Arguing against review on behalf of the United State, the U.S. Solicitor General’s office said, “Such policy issues are the concern of Congress rather than the courts, and Congress has for 60 years declined to overturn or limit Feres, despite numerous opportunities to do so.” The government’s attorneys also noted that Congress has refused to make the doctrine inapplicable to medical malpractice cases.
The court said it did not believe Congress intended to cover active duty personnel under the FTCA because a compensation system had already been established to care for injured soldiers. If someone on active duty is injured by the malpractice or negligence of military medical personnel or other federal employee, the injuries are generally categorized as “service- connected” and so the injured individual could not file a claim against the US under the FTCA.
U.S. Rep. Maurice Hinchey, D-NY, who introduced an unsuccessful 2009 bill to abolish the doctrine, said recently that he planned to reintroduce it, even though the bill did not have enough support to pass the House when he first introduced it.
Despite the court’s refusal to hear the case and Congress’ refusal, thus far, to act on it, controversy continues, at least some of it fueled by trial-lawyer associations anxious to open up a new litigation area. Some of the support also comes from military-service organizations.
Steve Stobridge, Col. Ret., USAF, director of government relations at the Military Officers Association of America (MOAA), an organization representing military officers and their families, said that MOAA believes active-duty military should have that right to sue and that it is a matter of principle.
“Active-duty military people are the only military population that can’t go to the courts for malpractice right now,” he said, pointing out that retirees, dependents and survivors can sue. “It is only the active-duty member who can’t.”
George Anderson, MD, a retired major general in the Air Force who served as a former military flight surgeon before retiring in 1997 and currently is executive director of AMSUS, the organization of military physicians, said he agreed with the Supreme Court’s action. Overturning that law and allowing more malpractice suits is not the answer, he explained.
“Fundamentally, I don’t believe malpractice suits in civil law ensures health-care quality. I just don’t believe it. To think that the idea that you would bring on more malpractice suits is going to help health-care quality defies linear reasoning in my mind,” he told U.S. Medicine.
Anderson also cautioned that allowing more medical malpractice suits could increase the practice of “defensive medicine” in the military. “This is the argument that says ‘defensive medicine includes doing more lab tests.’ It actually runs up costs, because you are trying to protect yourself against doing wrong, instead of focusing on doing right,” he said.
A recent survey done by an Atlanta-based clinical-staffing organization, Jackson Healthcare, found that physicians working under contract with the federal government indeed practice less-defensive medicine than those in the private sector. Its web-based survey of 347 physicians found 48% percent of government-contracted physicians reported practicing defensive medicine, far less than for private-sector doctors. Similar surveys by the Gallup organization and Jackson Healthcare in 2010 found that 73% and 92% of private-sector physicians, respectively, admitted to practicing defensive medicine.
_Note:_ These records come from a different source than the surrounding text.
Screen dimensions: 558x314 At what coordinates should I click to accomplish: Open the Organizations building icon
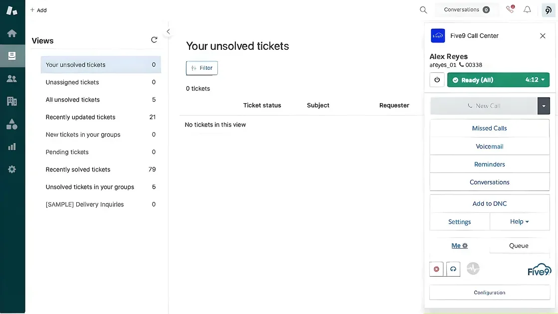(x=12, y=101)
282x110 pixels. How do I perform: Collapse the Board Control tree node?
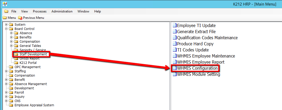6,29
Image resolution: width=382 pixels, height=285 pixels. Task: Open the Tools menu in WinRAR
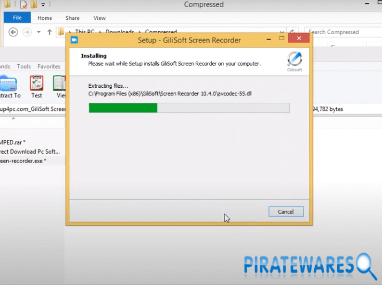point(24,67)
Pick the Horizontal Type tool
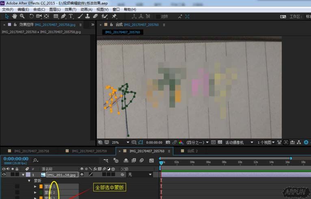This screenshot has width=311, height=199. click(x=71, y=16)
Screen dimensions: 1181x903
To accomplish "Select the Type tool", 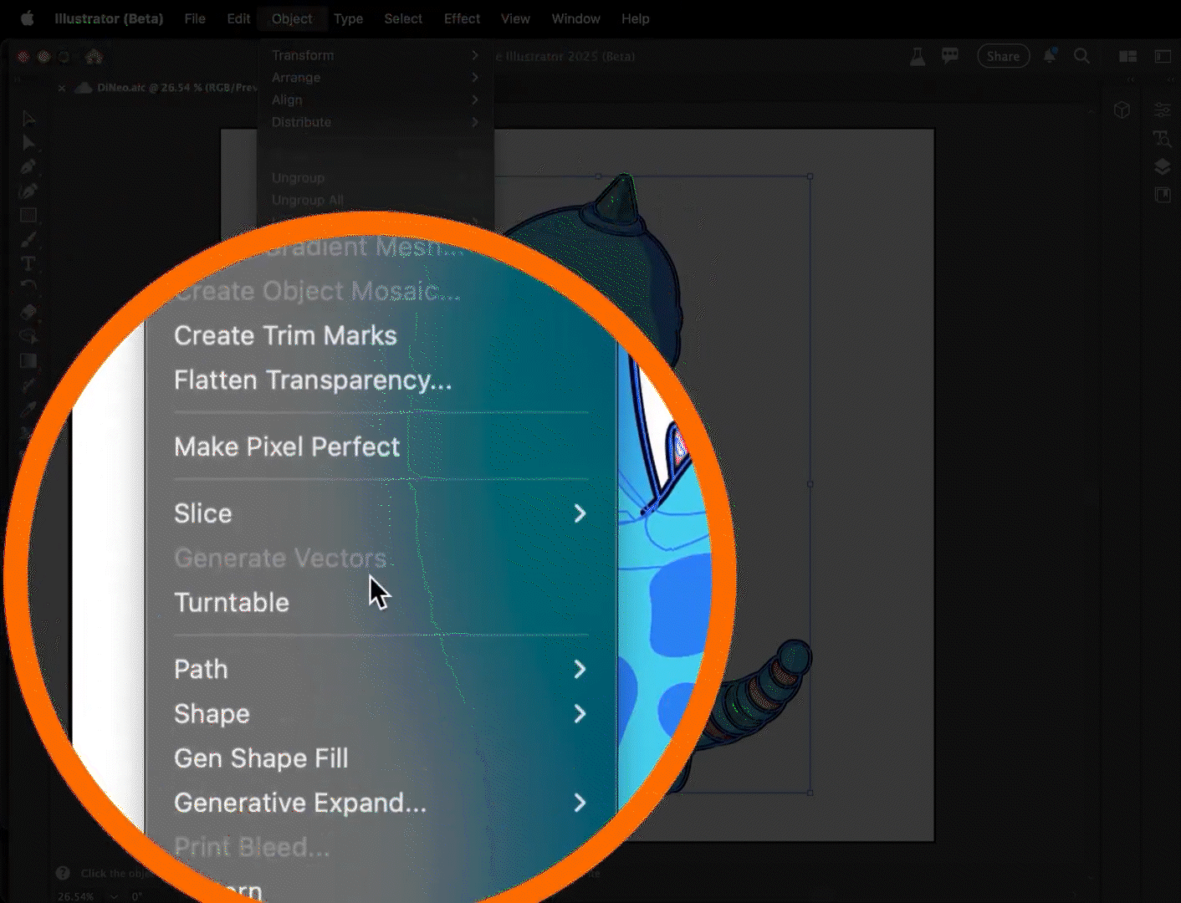I will 28,263.
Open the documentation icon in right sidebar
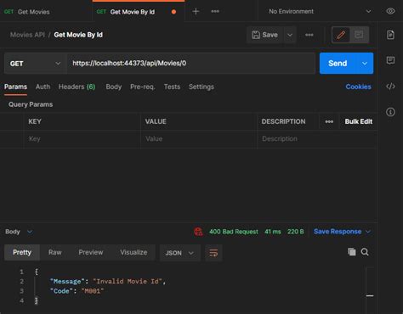The width and height of the screenshot is (403, 314). click(390, 35)
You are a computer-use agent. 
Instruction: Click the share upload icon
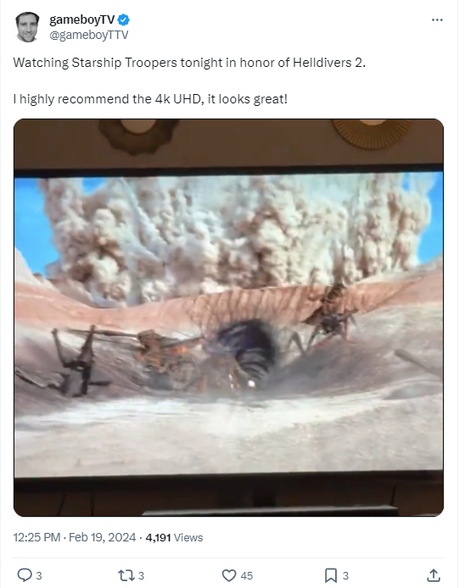click(x=434, y=575)
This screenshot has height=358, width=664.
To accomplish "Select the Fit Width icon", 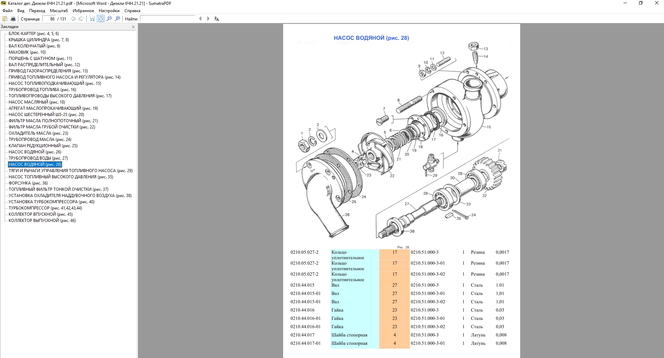I will coord(92,19).
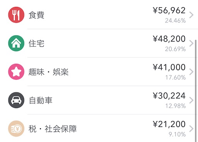Expand the 住宅 row chevron arrow
Image resolution: width=198 pixels, height=142 pixels.
coord(191,43)
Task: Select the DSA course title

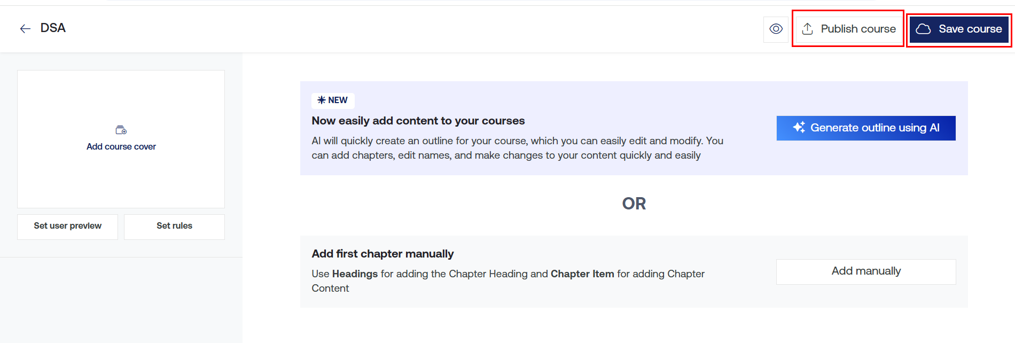Action: pos(53,28)
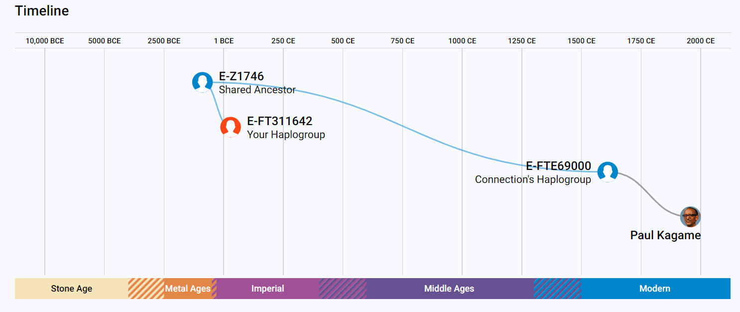Viewport: 740px width, 312px height.
Task: Click the Middle Ages era band
Action: click(449, 289)
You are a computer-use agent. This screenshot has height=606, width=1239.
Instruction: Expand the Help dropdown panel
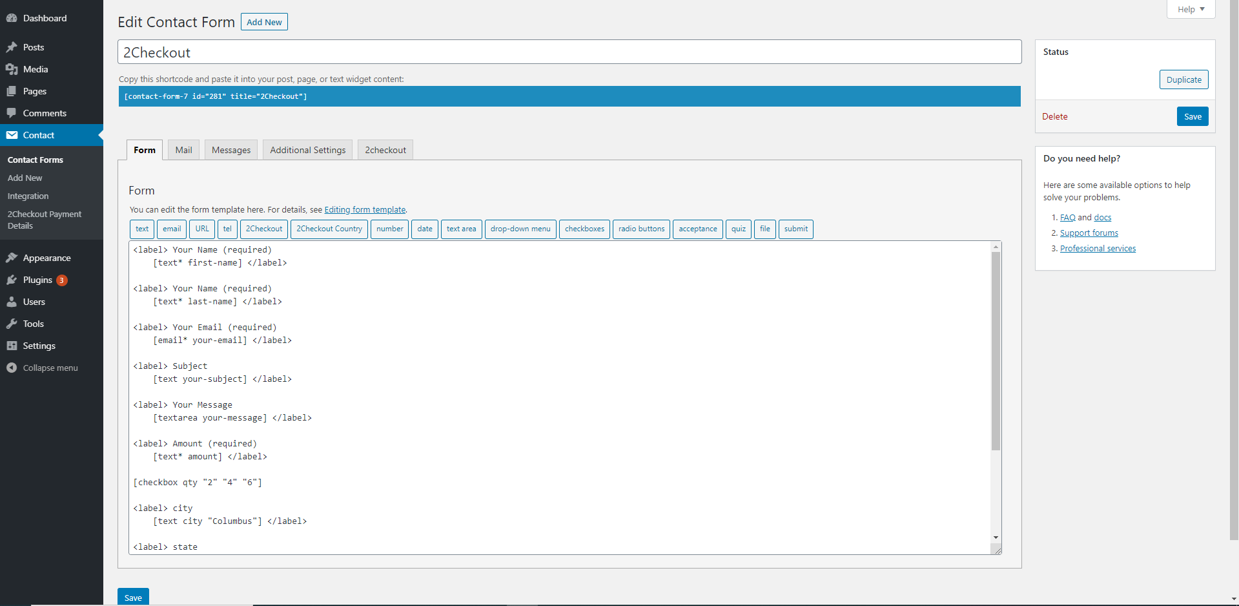click(1191, 9)
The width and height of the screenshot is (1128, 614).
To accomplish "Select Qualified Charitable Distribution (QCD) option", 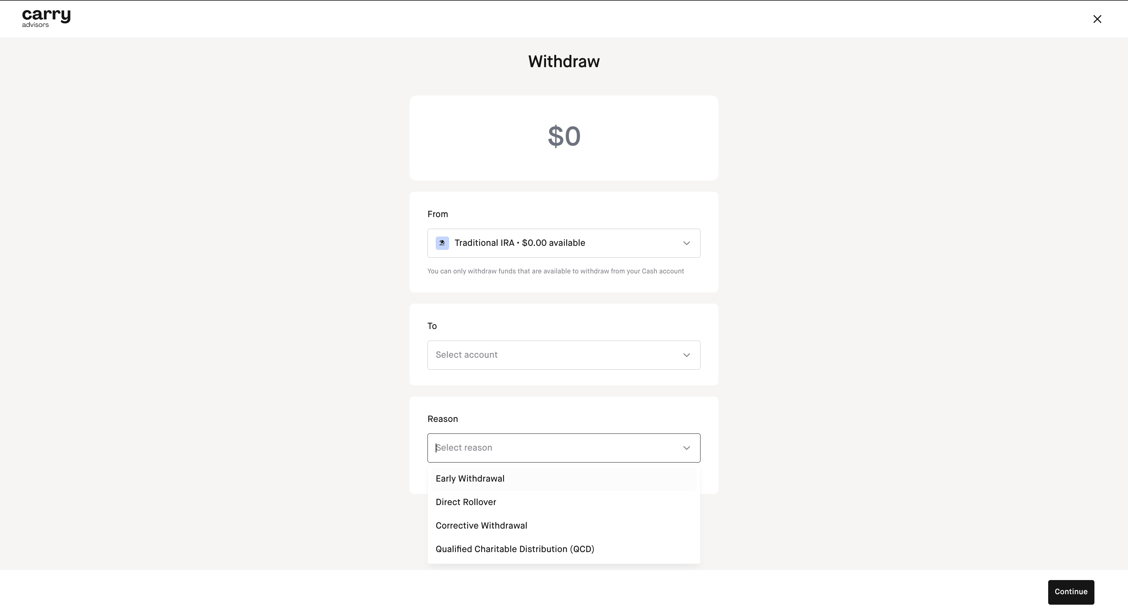I will pos(515,549).
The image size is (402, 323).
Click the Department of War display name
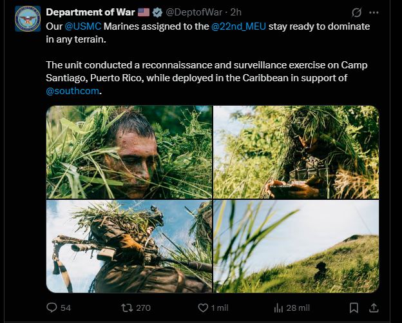[89, 12]
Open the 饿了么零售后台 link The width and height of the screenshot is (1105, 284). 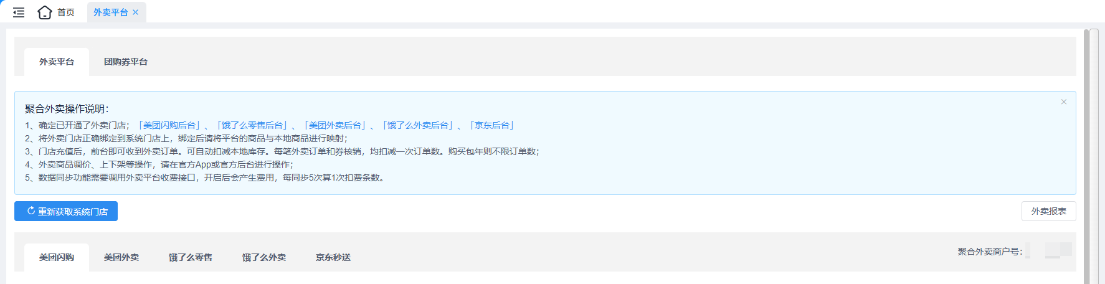[x=252, y=125]
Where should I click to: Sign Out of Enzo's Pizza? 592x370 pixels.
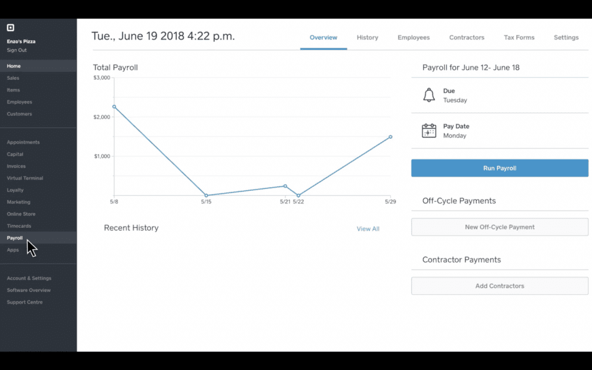tap(17, 49)
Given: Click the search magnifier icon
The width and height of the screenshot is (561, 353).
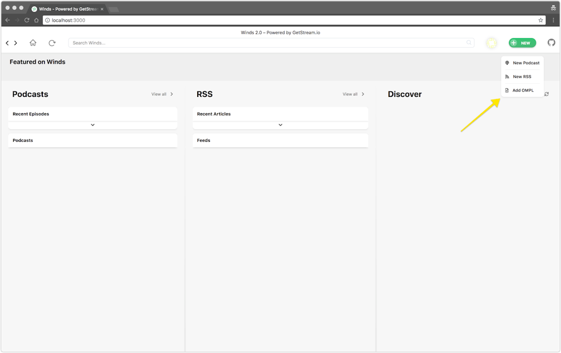Looking at the screenshot, I should 469,43.
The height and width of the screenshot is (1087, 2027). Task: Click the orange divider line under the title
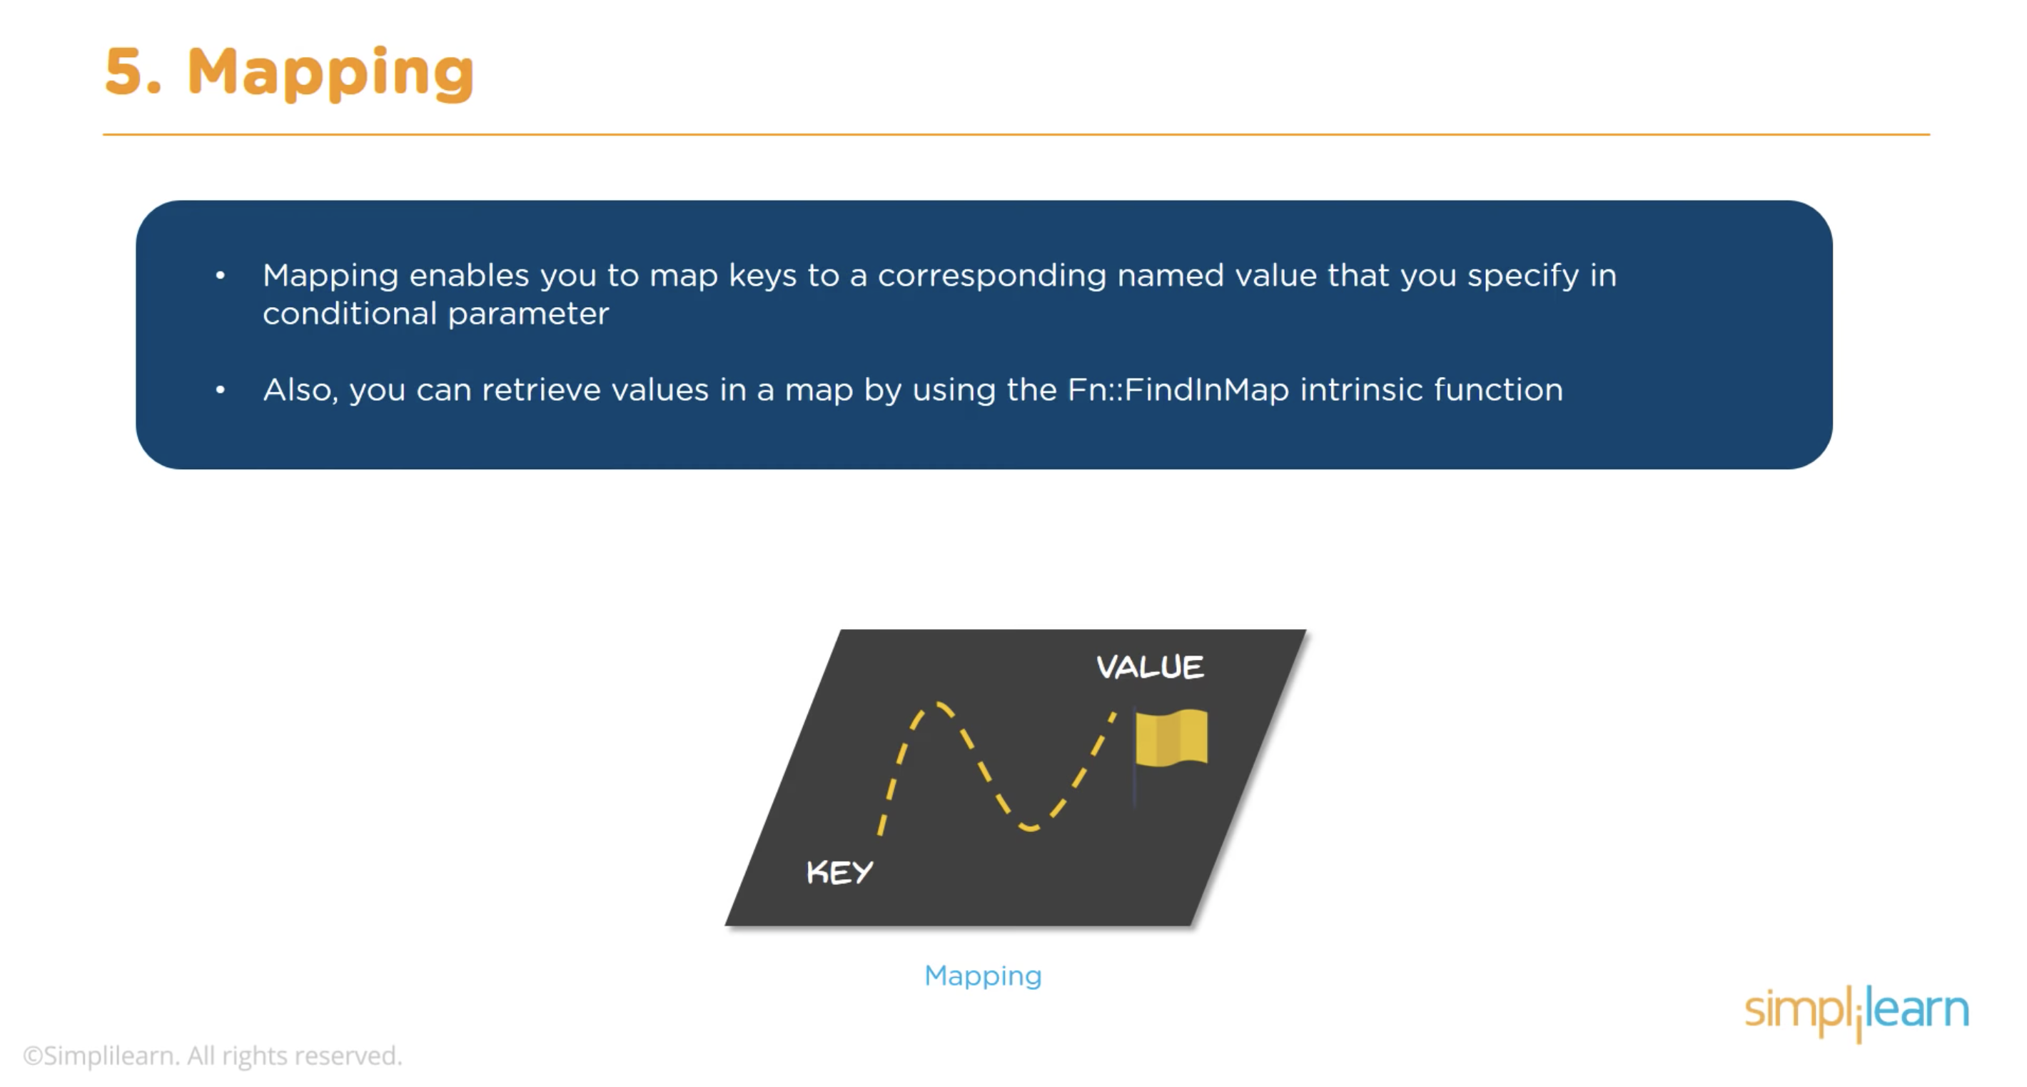tap(1015, 135)
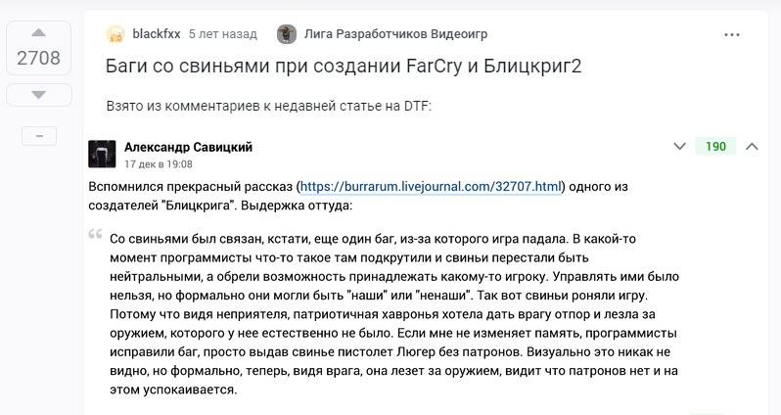Click the Александр Савицкий name in screenshot
Viewport: 781px width, 415px height.
[x=188, y=147]
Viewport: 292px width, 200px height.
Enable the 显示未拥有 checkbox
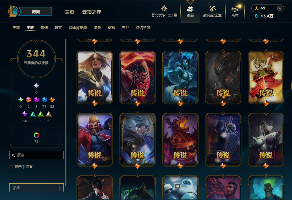click(x=11, y=167)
Stobridge disputed the idea that military doctors would practice more defensive medicine under threat of litigation, saying that is not currently occurring with their patients who do have the ability to file a malpractice lawsuit.
“Are they practicing more defensive medicine on retirees, survivors and family members who can sue? I don’t think they are providing different levels of care to them than they are to servicemembers,” he told U.S. Medicine.